EXERCISE REQUIREMENTS: Your answer must be an exact repetition of every record.

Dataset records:
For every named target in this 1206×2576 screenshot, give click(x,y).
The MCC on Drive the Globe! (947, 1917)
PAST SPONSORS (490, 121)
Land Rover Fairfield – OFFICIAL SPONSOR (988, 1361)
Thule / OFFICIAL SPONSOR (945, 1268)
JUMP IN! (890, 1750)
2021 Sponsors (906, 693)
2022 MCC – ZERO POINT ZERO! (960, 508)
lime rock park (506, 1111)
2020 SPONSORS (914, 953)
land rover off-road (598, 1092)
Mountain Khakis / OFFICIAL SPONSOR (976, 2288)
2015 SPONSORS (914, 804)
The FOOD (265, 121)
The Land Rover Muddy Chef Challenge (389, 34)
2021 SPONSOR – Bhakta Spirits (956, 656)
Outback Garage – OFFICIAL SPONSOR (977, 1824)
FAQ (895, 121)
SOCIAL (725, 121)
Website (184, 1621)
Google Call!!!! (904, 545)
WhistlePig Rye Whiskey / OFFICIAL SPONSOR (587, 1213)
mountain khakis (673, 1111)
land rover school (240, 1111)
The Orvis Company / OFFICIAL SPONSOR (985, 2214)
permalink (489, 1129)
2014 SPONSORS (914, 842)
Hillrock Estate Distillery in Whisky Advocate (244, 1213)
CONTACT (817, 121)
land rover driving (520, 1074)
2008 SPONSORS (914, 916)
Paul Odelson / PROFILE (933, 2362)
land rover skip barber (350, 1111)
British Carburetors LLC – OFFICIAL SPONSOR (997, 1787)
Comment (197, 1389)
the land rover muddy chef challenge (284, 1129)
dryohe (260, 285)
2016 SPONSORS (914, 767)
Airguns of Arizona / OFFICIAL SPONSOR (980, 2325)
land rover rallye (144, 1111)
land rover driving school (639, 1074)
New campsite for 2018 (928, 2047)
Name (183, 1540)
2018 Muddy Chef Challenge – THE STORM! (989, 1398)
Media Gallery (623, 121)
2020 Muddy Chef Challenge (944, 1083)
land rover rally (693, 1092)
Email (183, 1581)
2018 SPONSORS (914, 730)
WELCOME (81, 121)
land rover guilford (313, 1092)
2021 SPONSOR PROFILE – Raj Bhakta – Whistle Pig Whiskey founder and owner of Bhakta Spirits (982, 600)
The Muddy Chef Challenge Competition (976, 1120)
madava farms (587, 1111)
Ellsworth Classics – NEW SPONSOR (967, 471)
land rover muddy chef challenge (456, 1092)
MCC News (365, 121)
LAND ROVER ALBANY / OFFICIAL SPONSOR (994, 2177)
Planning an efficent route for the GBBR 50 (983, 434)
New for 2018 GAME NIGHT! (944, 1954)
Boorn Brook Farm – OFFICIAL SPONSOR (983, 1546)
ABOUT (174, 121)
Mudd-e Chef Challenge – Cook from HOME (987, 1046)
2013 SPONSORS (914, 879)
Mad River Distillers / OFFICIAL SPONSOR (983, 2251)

RESULT OF THIS EXERCISE:
For every named target in this 1206×2576 screenshot, give click(x,y).
The MCC on Drive the Globe! (947, 1917)
PAST SPONSORS (490, 121)
Land Rover Fairfield – OFFICIAL SPONSOR (988, 1361)
Thule / OFFICIAL SPONSOR (945, 1268)
JUMP IN! (890, 1750)
2021 Sponsors (906, 693)
2022 MCC – ZERO POINT ZERO! (960, 508)
lime rock park (506, 1111)
2020 SPONSORS (914, 953)
land rover off-road (598, 1092)
Mountain Khakis / OFFICIAL SPONSOR (976, 2288)
2015 SPONSORS (914, 804)
The FOOD (265, 121)
The Land Rover Muddy Chef Challenge (389, 34)
2021 SPONSOR – Bhakta Spirits (956, 656)
Outback Garage – OFFICIAL SPONSOR (977, 1824)
FAQ (895, 121)
SOCIAL (725, 121)
Website (184, 1621)
Google Call!!!! (904, 545)
WhistlePig Rye Whiskey / OFFICIAL SPONSOR (587, 1213)
mountain khakis (673, 1111)
land rover school (240, 1111)
The Orvis Company / OFFICIAL SPONSOR (985, 2214)
permalink (489, 1129)
2014 SPONSORS (914, 842)
Hillrock Estate Distillery in Whisky Advocate (244, 1213)
CONTACT (817, 121)
land rover driving (520, 1074)
2008 SPONSORS (914, 916)
Paul Odelson / PROFILE (933, 2362)
land rover skip barber (350, 1111)
British Carburetors LLC – OFFICIAL SPONSOR (997, 1787)
Comment (197, 1389)
the land rover muddy chef challenge (284, 1129)
dryohe (260, 285)
2016 SPONSORS (914, 767)
Airguns of Arizona / OFFICIAL SPONSOR (980, 2325)
land rover rallye (144, 1111)
land rover driving school (639, 1074)
New campsite for 2018 (928, 2047)
Name (183, 1540)
2018 Muddy Chef Challenge – THE STORM! (989, 1398)
Media Gallery (623, 121)
2020 Muddy Chef Challenge (944, 1083)
land rover rally (693, 1092)
Email (183, 1581)
2018 SPONSORS (914, 730)
WELCOME (81, 121)
land rover guilford (313, 1092)
2021 SPONSOR PROFILE – Raj Bhakta – Whistle Pig Whiskey founder and owner of Bhakta Spirits (982, 600)
The Muddy Chef Challenge Competition (976, 1120)
madava farms (587, 1111)
Ellsworth Classics – NEW SPONSOR (967, 471)
land rover muddy chef challenge (456, 1092)
MCC News (365, 121)
LAND ROVER ALBANY / OFFICIAL SPONSOR (994, 2177)
Planning an efficent route for the GBBR 50 (983, 434)
New for 2018 GAME NIGHT! (944, 1954)
Boorn Brook Farm – OFFICIAL SPONSOR (983, 1546)
ABOUT (174, 121)
Mudd-e Chef Challenge – Cook from HOME (987, 1046)
2013 SPONSORS (914, 879)
Mad River Distillers / OFFICIAL SPONSOR (983, 2251)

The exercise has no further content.